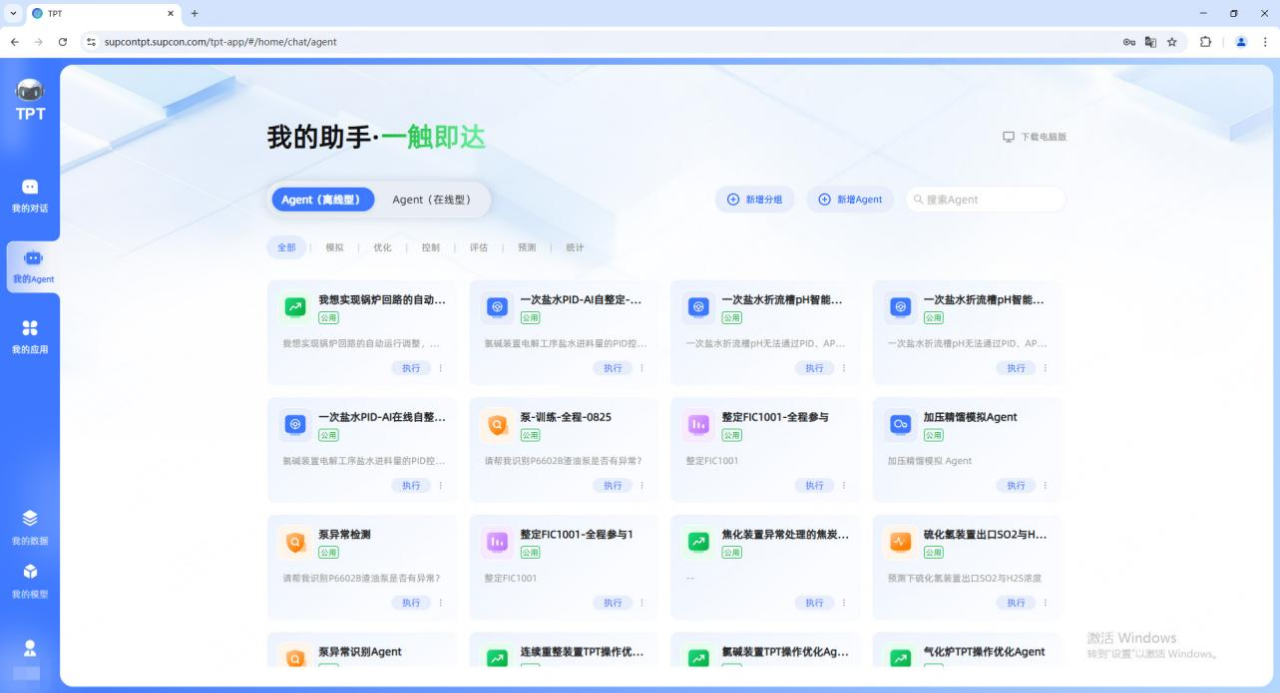Click the 加压精馏模拟Agent card icon
The image size is (1280, 693).
[x=900, y=425]
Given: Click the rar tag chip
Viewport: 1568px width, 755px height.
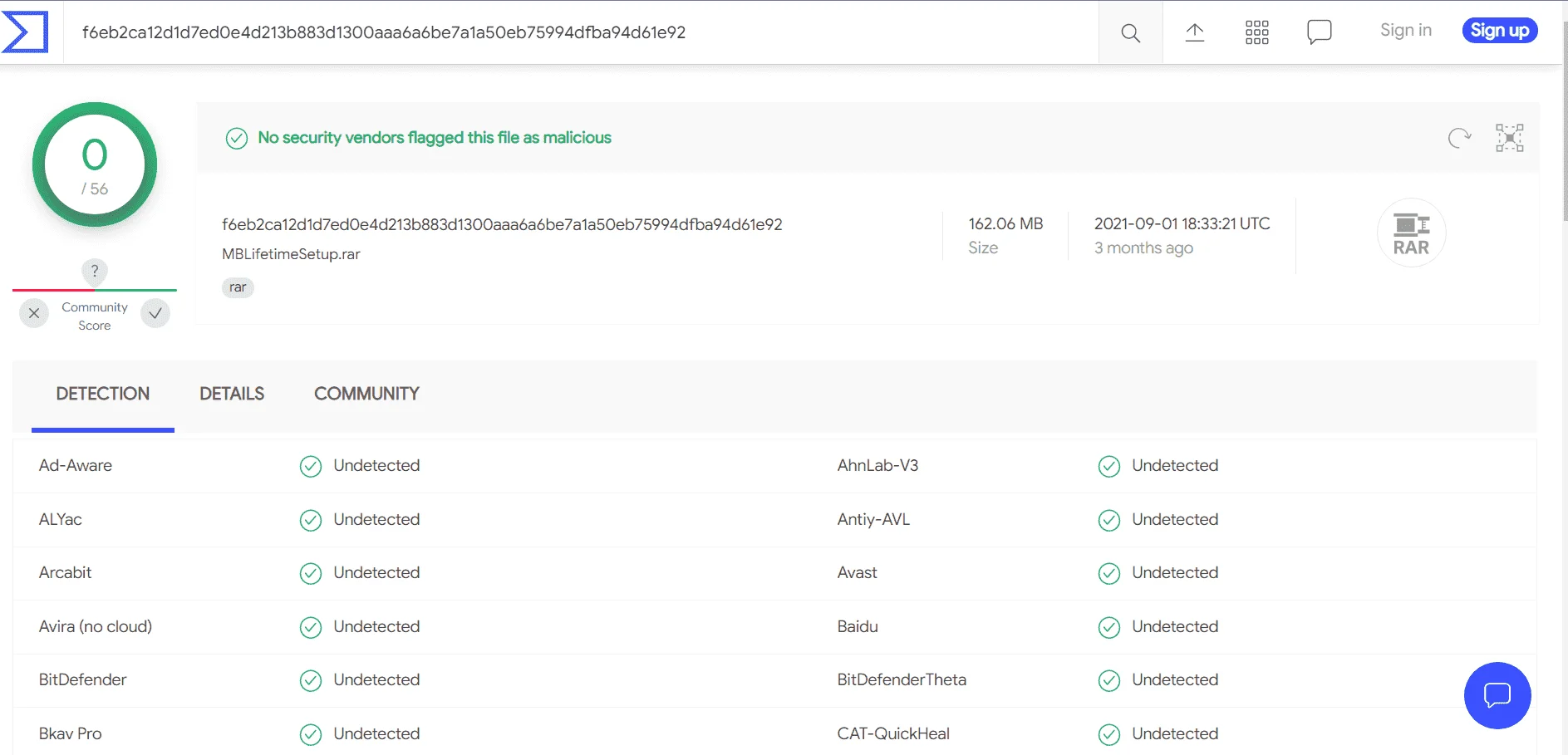Looking at the screenshot, I should coord(238,287).
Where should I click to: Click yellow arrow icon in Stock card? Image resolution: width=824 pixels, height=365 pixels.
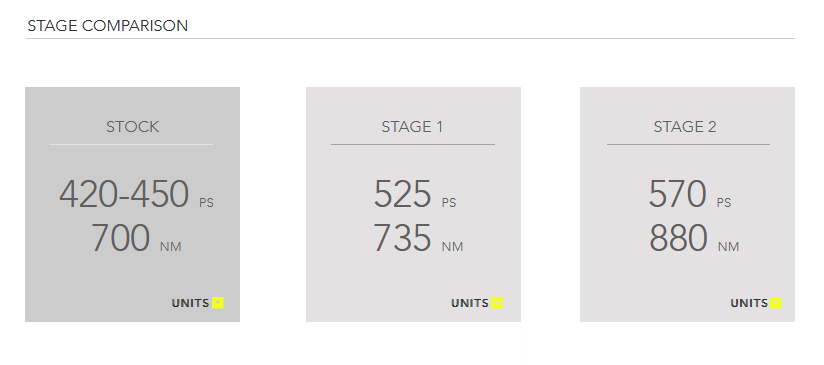point(218,303)
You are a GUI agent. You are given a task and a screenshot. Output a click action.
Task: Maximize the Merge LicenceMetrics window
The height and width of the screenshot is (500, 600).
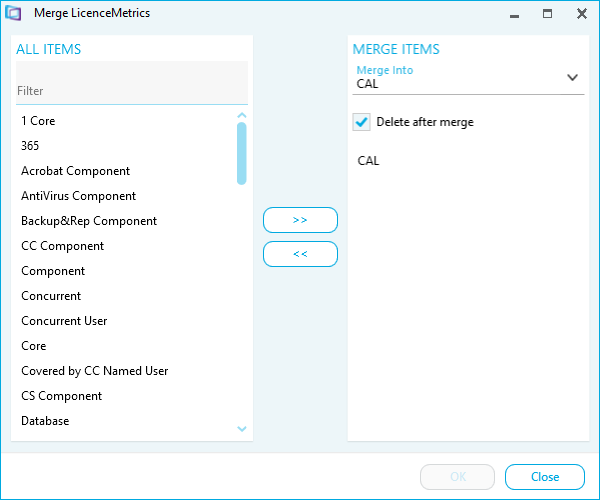[x=548, y=14]
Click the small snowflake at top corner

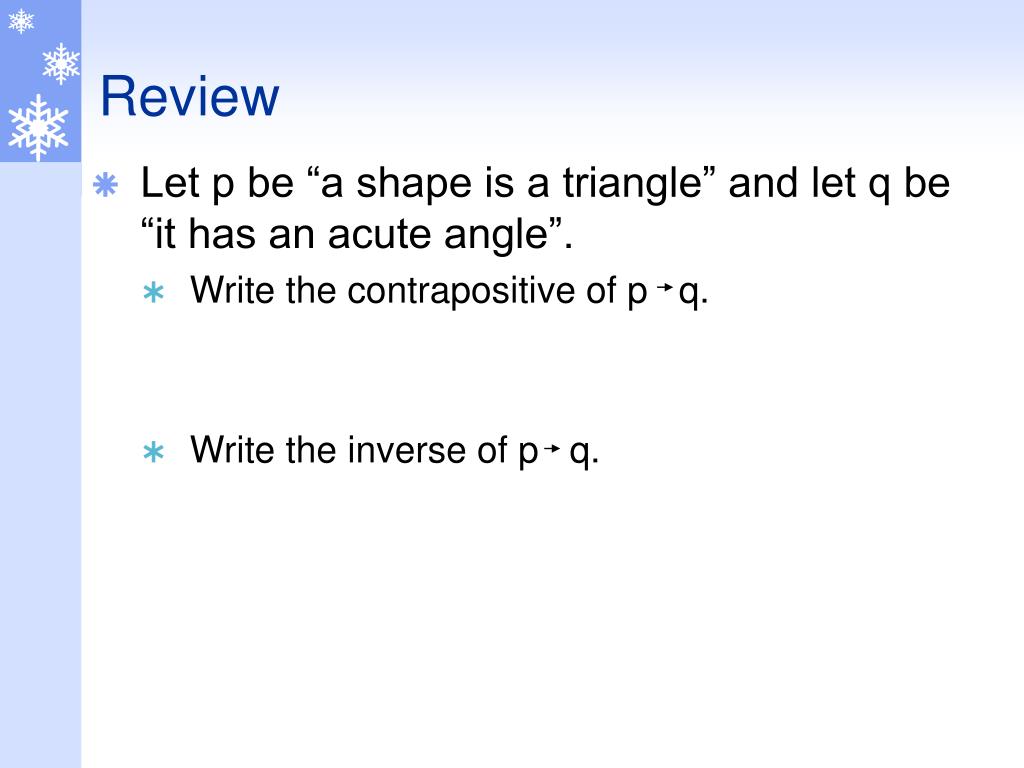point(21,21)
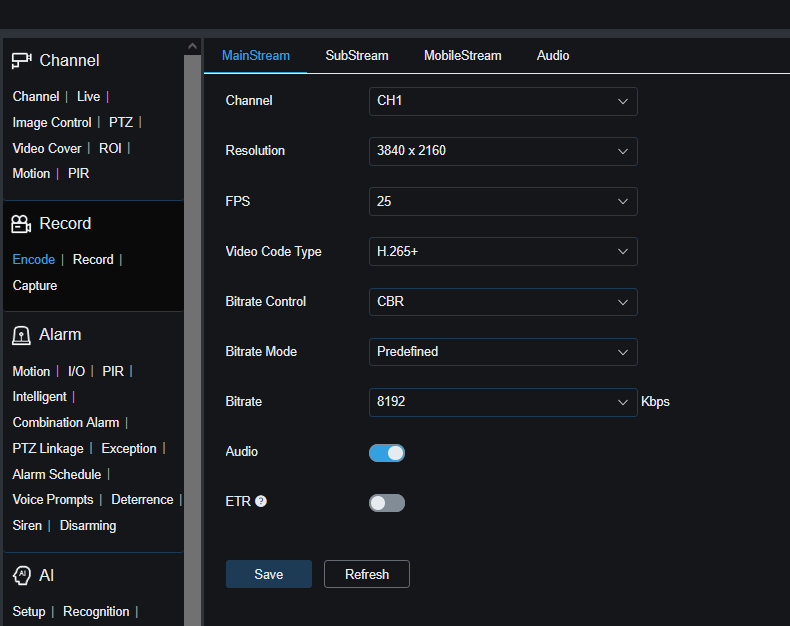Screen dimensions: 790x626
Task: Click the Alarm section siren icon
Action: point(22,335)
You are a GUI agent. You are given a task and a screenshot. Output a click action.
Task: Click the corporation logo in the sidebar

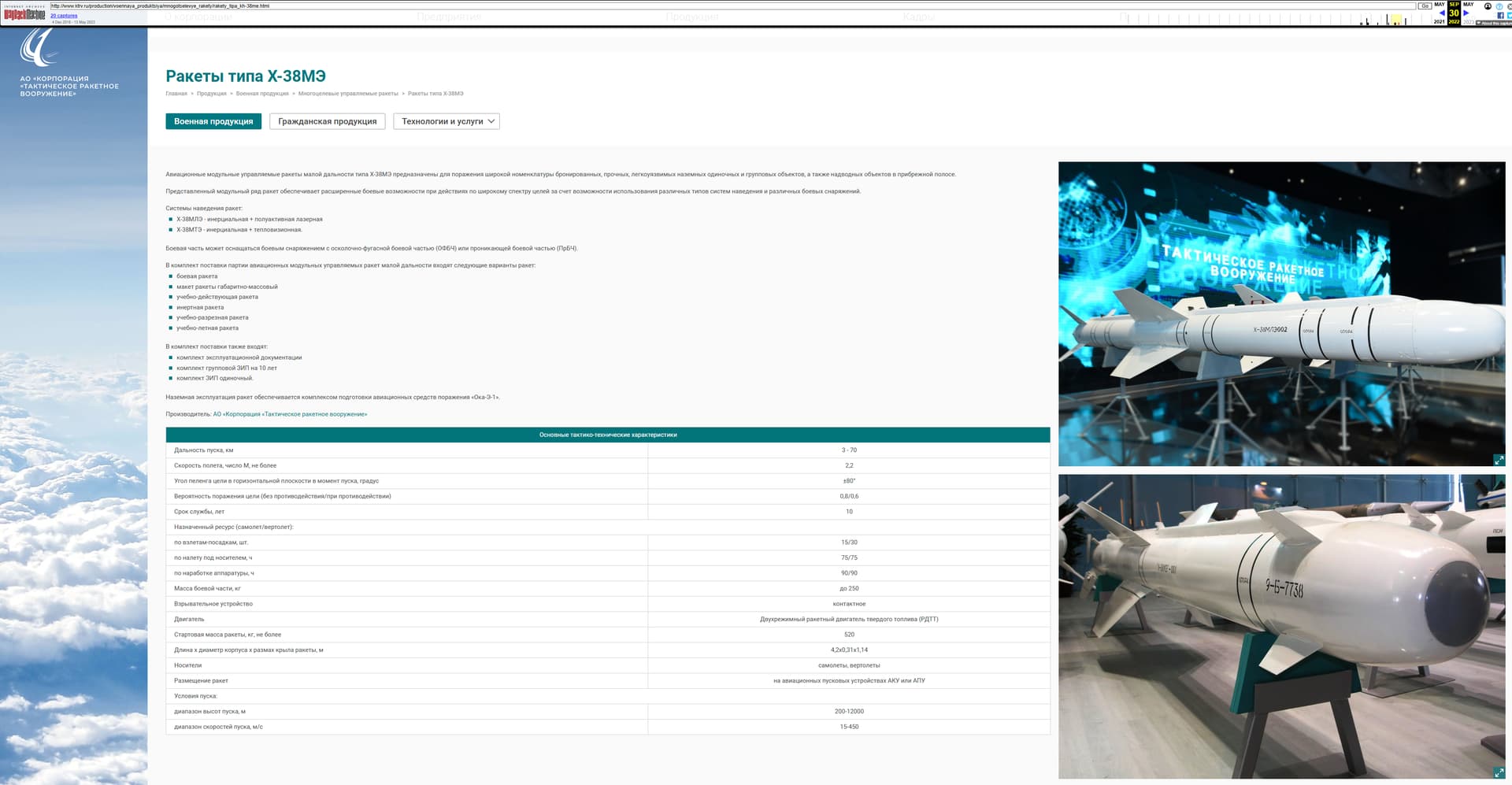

────────

▶ Task prompt
Nothing but the lines from the one that holds "Where should I" through the end of the data should appear, written out exactly, without pictures.

▶ Your solution
Where should I click to: Click yellow arrow icon in Stock card? Image resolution: width=824 pixels, height=365 pixels.
point(218,303)
You are a GUI agent. You are given a task and a screenshot. Output a click action.
Task: Maximize the Merge LicenceMetrics window
The height and width of the screenshot is (500, 600).
[x=548, y=14]
Click the small snowflake at top corner

point(21,21)
Screen dimensions: 790x626
Task: Click the Alarm section siren icon
Action: point(22,335)
You are a GUI agent. You are given a task and a screenshot. Output a click action.
Task: Click the corporation logo in the sidebar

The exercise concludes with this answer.